Grocery shoppers in New York City are not very chatty. At least, they aren’t talkative when it comes to other customers. They talk on their cellphones, and yell loud enough to corral their kids from across the store, but they avoid eye contact with other shoppers at all possible costs. At least, most of them do.
A rare exception to the rule approached me the other day as I was weighing cantaloupes with my hands, sniffing each in turn, while also side-stepping other customers going through the outdoor fruit bins. It is, as you know, the very beginning of cantaloupe season. It’s a time of year when you either arrive home with a perfect cantaloupe or one that’s so far from ripe, it would be best to return it to the fields so that the field mice eat it and end their crop-eating career early. So, I was not surprised when my fellow shopper asked how the cantaloupe were.
“I’m not sure,” I told him. “I don’t think this one -” holding my the one in my left hand “- is quite ripe yet, but I’m pretty sure that this one -” nodding toward the one in my right hand “-could be by tomorrow.”

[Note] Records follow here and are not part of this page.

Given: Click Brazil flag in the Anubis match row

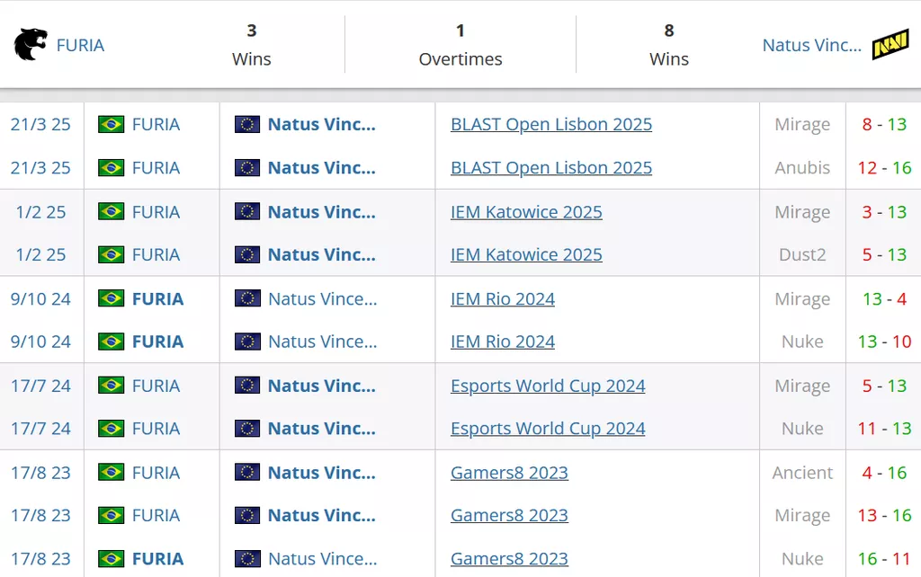Looking at the screenshot, I should pos(112,168).
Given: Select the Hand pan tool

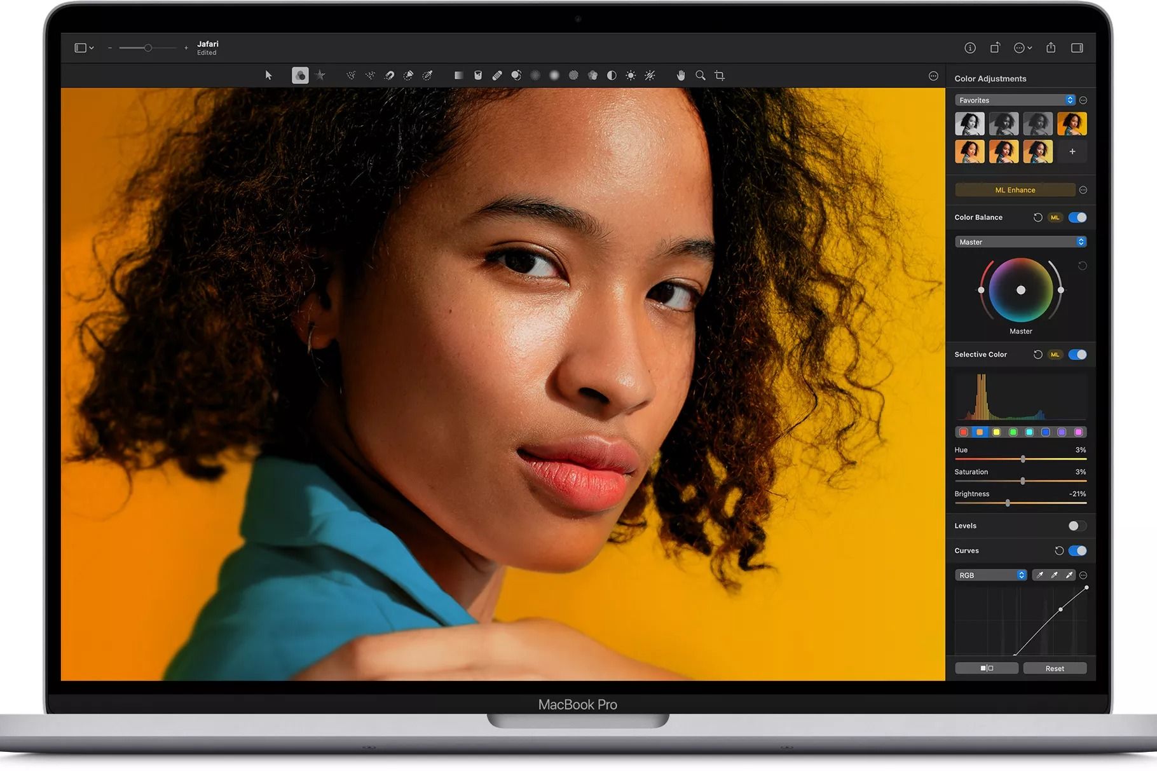Looking at the screenshot, I should [681, 75].
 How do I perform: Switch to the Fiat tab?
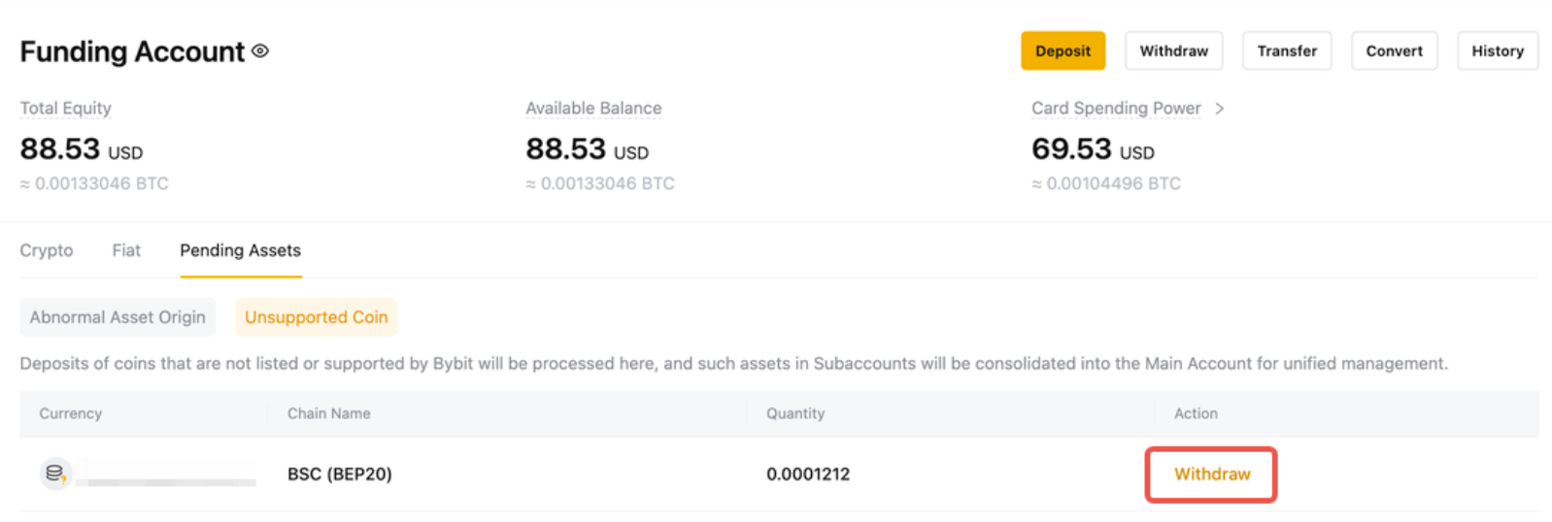pyautogui.click(x=126, y=250)
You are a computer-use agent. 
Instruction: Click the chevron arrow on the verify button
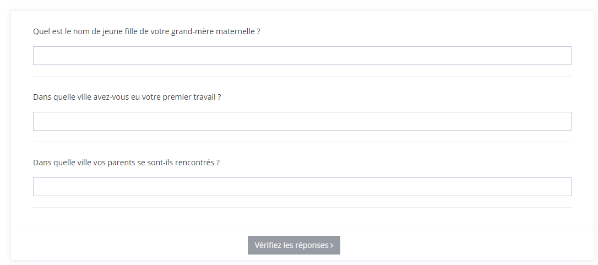click(332, 246)
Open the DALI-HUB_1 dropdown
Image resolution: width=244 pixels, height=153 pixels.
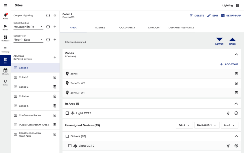(x=207, y=125)
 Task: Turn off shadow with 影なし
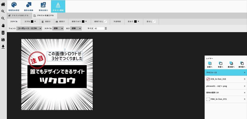pyautogui.click(x=151, y=21)
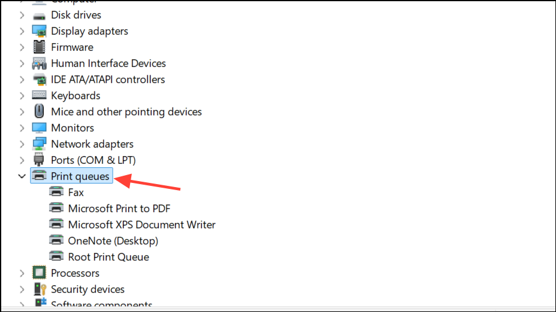The height and width of the screenshot is (312, 556).
Task: Select the Processors icon
Action: [x=39, y=273]
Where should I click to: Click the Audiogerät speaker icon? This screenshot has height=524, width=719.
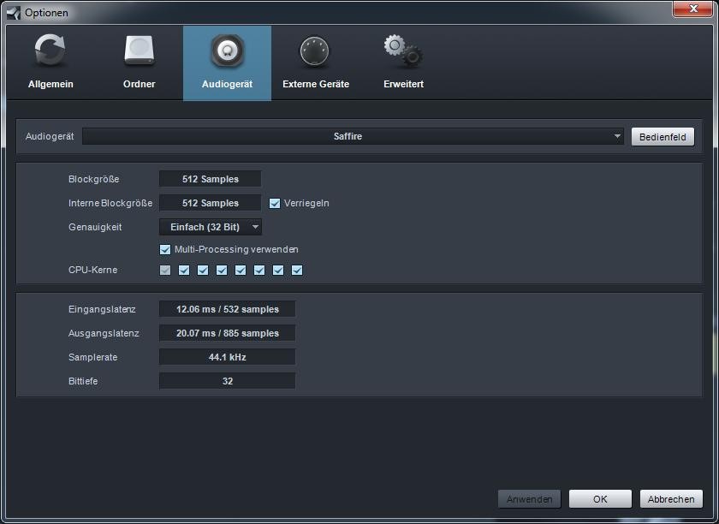(x=227, y=52)
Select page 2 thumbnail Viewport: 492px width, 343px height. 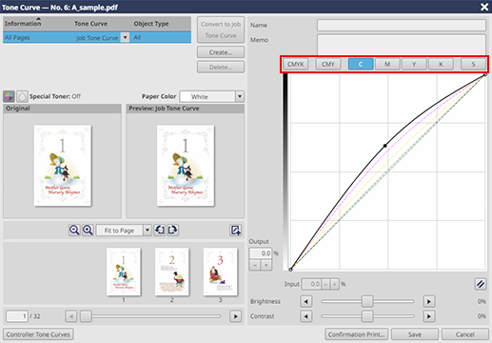click(172, 272)
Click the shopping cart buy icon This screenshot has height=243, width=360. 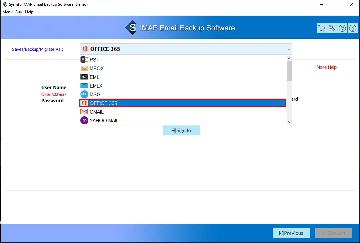(x=322, y=28)
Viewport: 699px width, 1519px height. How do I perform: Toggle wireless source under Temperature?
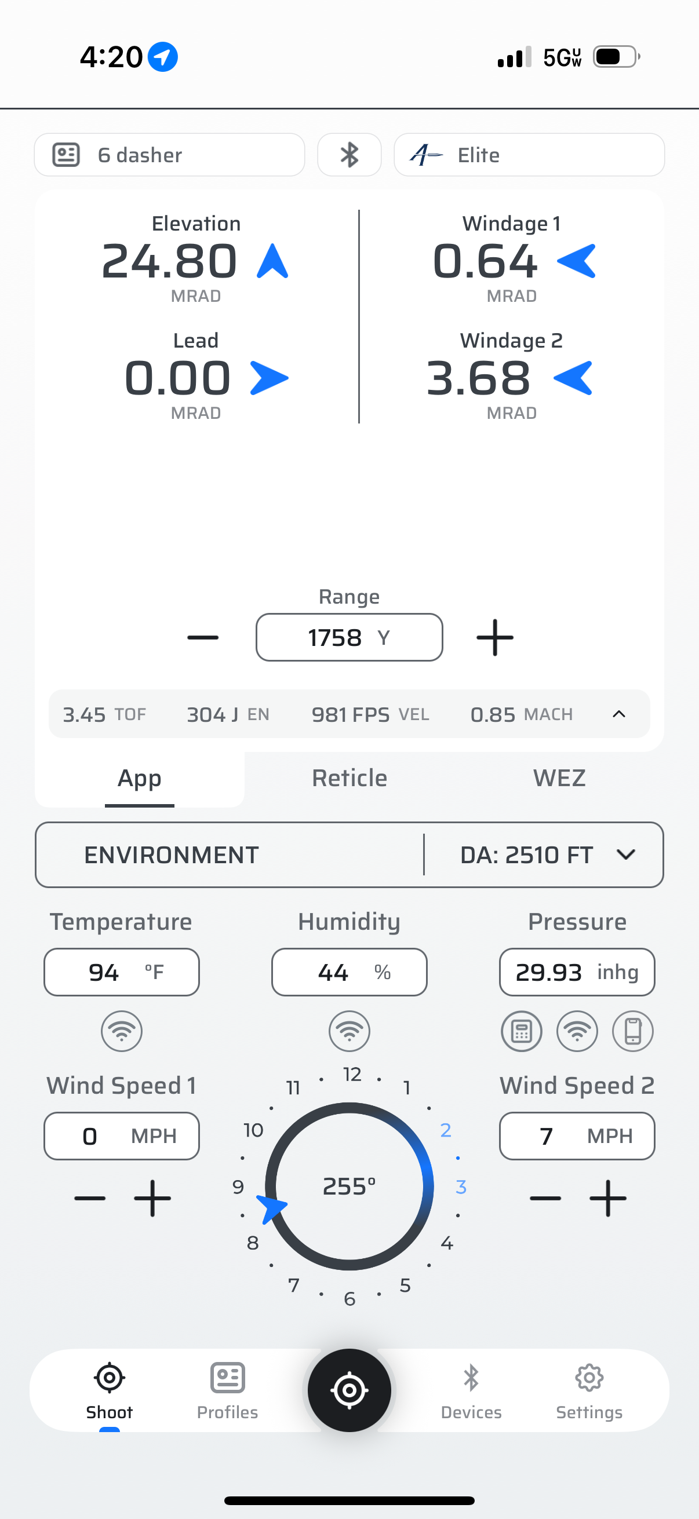tap(122, 1031)
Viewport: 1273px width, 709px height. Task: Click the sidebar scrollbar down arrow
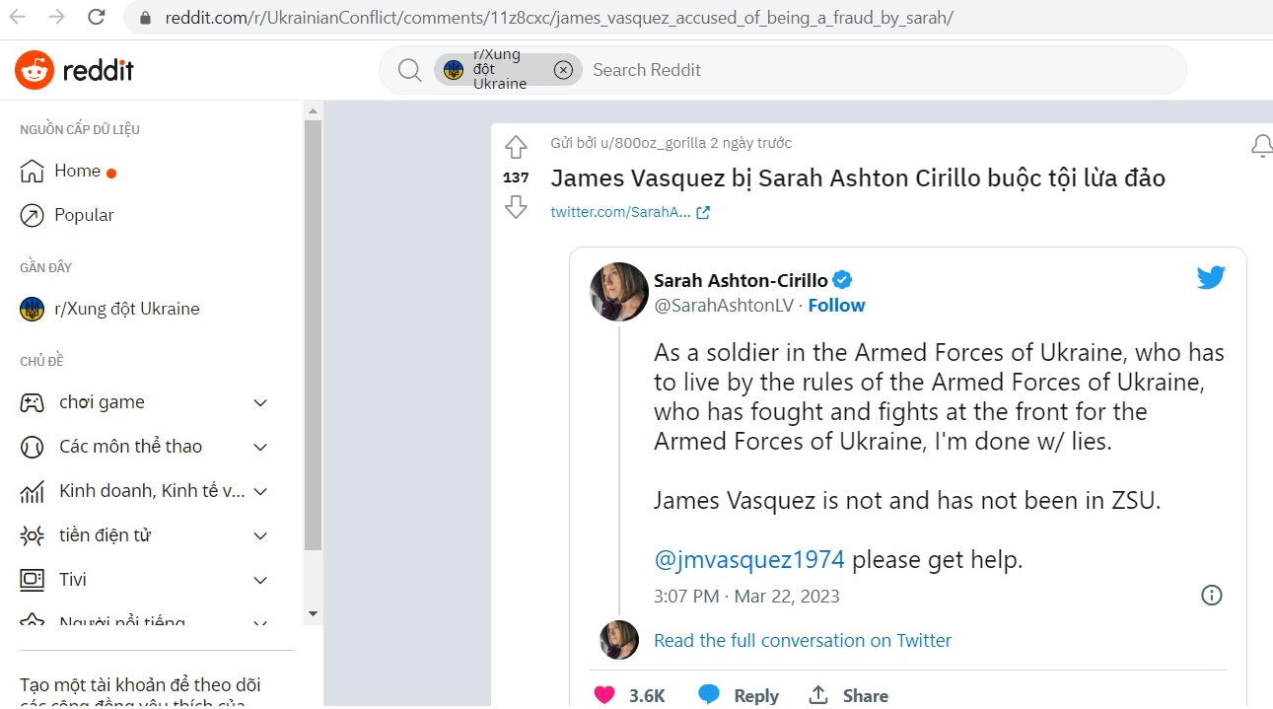tap(313, 613)
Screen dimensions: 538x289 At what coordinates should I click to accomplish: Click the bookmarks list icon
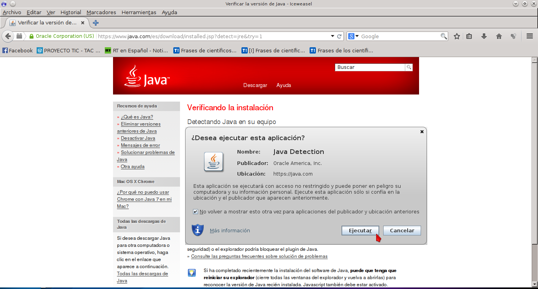click(469, 36)
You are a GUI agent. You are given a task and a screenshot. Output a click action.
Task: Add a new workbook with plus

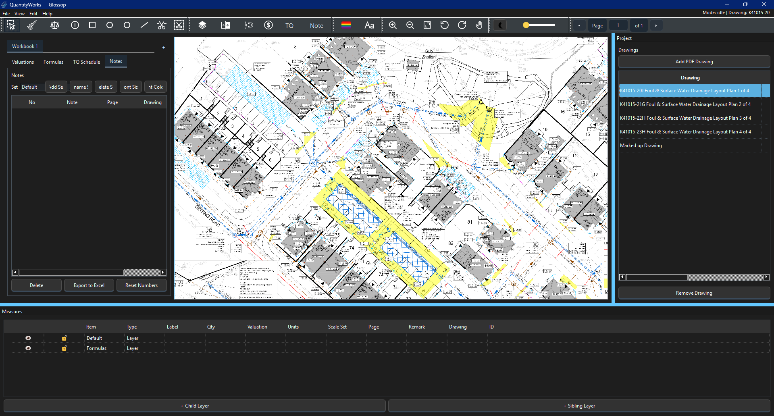[164, 48]
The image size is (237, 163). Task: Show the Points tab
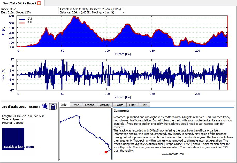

“They’re not ripe,” he told me. “Don’t get them. You should go inside; there are more there.”
This shopper had shot past the normal behavior of grocery store regulars. He went beyond acknowledging my presence to critiquing my fruit-selection savvy. I was so surprised, all I could do was nod.
But I could not agree. The cantaloupe inside did not appear any further along in their development, though they were higher up in the price scale. So I gambled on my fruit-picking expertise and went with the outside melon. And I won big.
New York shoppers, you’re welcome to interrupt my shopping anytime. Fee free to ask for my advice. But don’t try to disturb my fruit picking process. I’ve got Zaidy’s system in place and there’s no proof it can be beat.